(Task material begins)

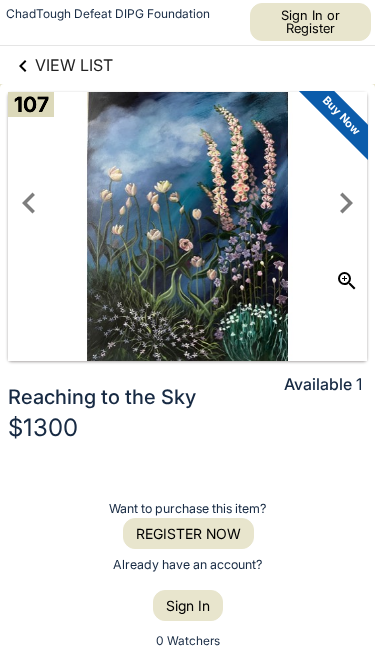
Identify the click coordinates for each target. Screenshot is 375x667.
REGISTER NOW (188, 533)
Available (318, 384)
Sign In (188, 605)
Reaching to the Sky (102, 397)
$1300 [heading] (43, 427)
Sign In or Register (310, 21)
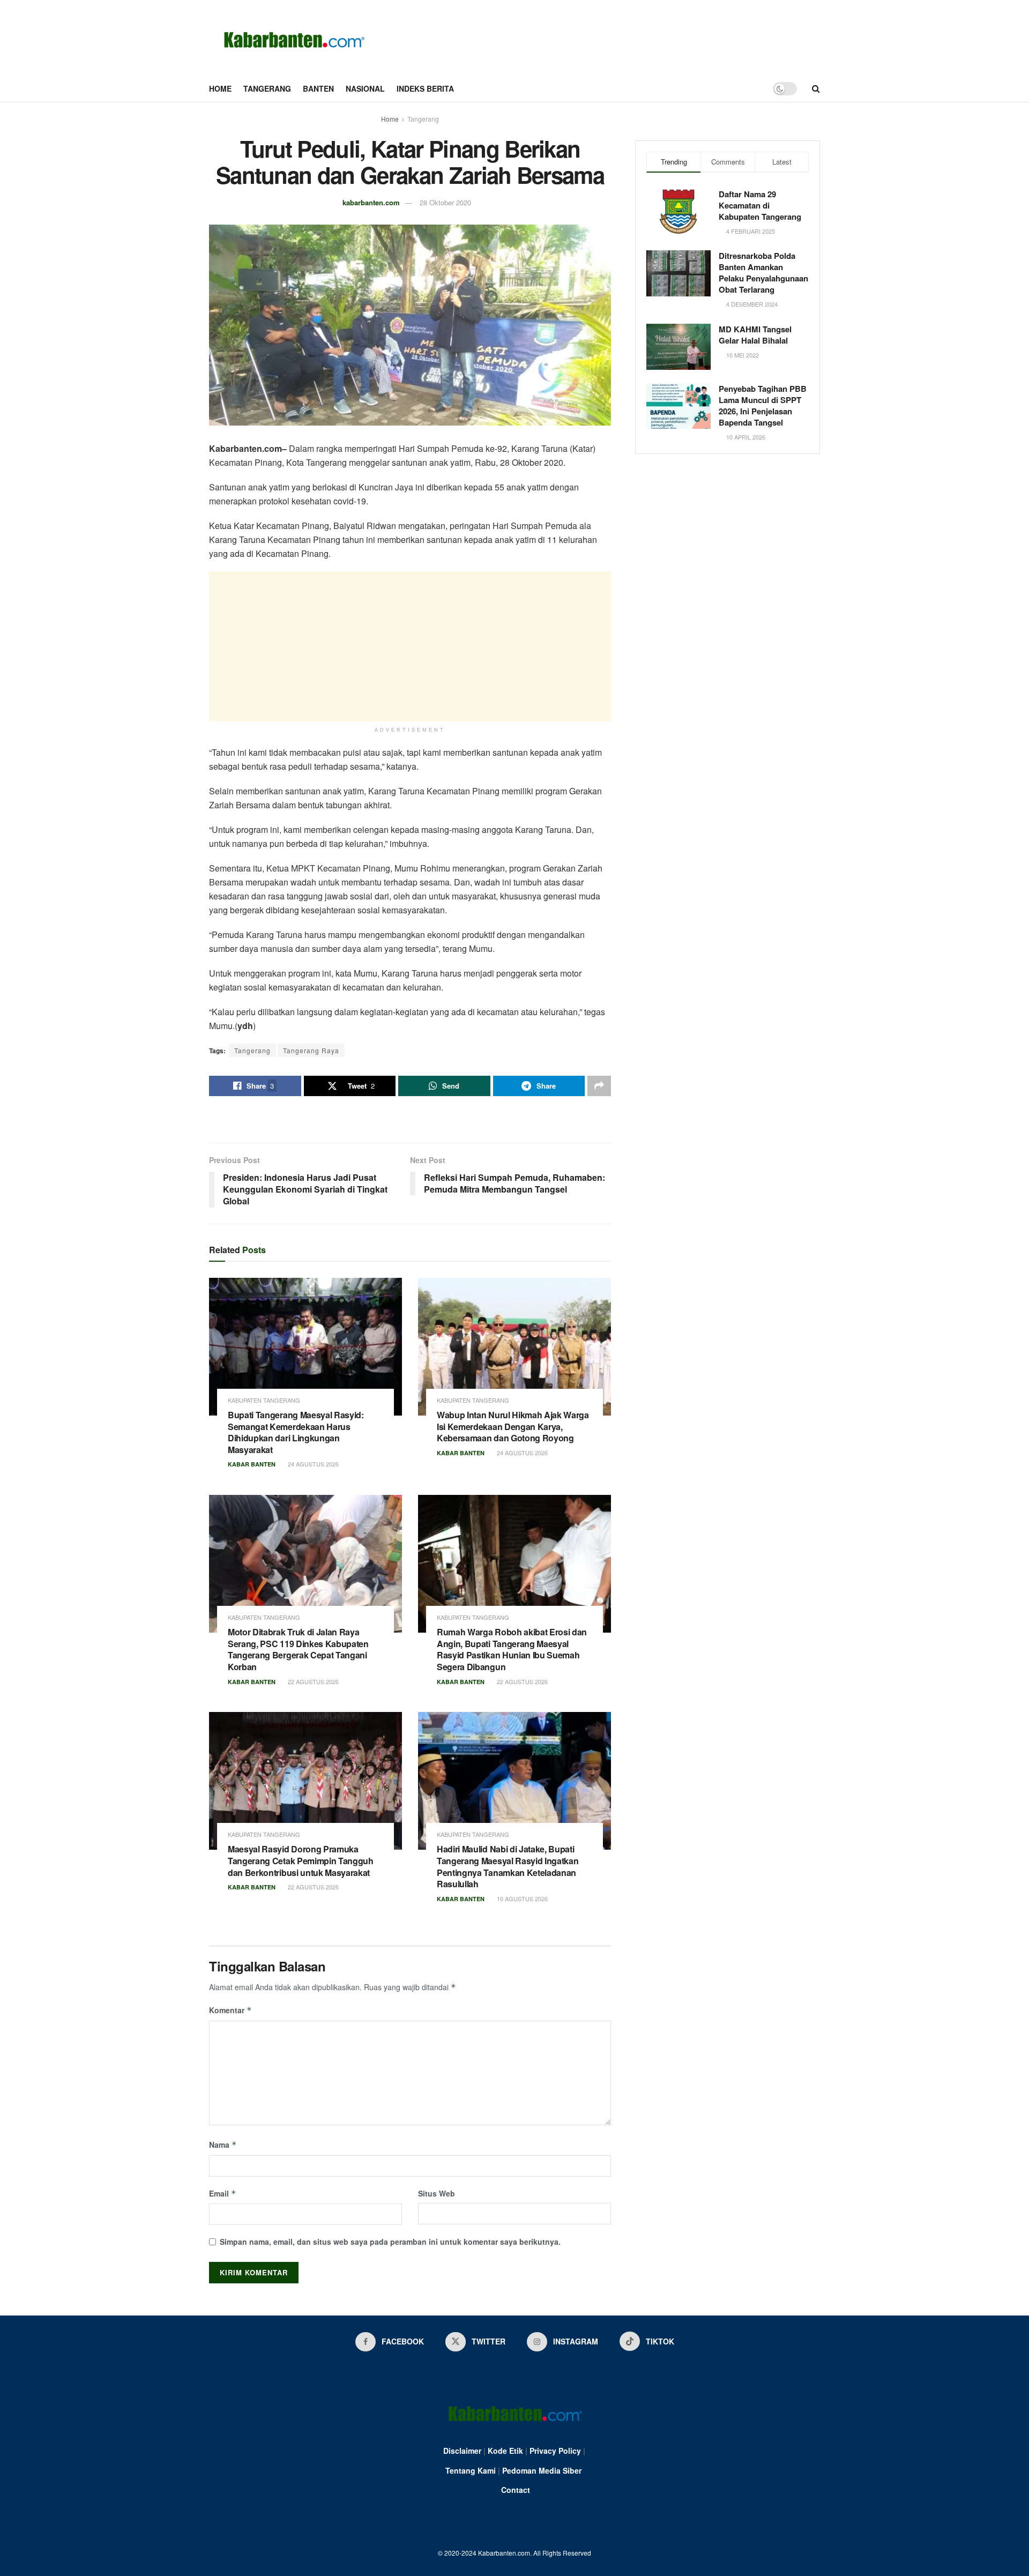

(Task material ends)

= Exercise =
Using the records above, output their complete text exactly, minus any images.

= Task result =
Identify the click coordinates for each target. Screenshot is 375x667.
REGISTER NOW (188, 533)
Available (318, 384)
Sign In (188, 605)
Reaching to the Sky (102, 397)
$1300 [heading] (43, 427)
Sign In or Register (310, 21)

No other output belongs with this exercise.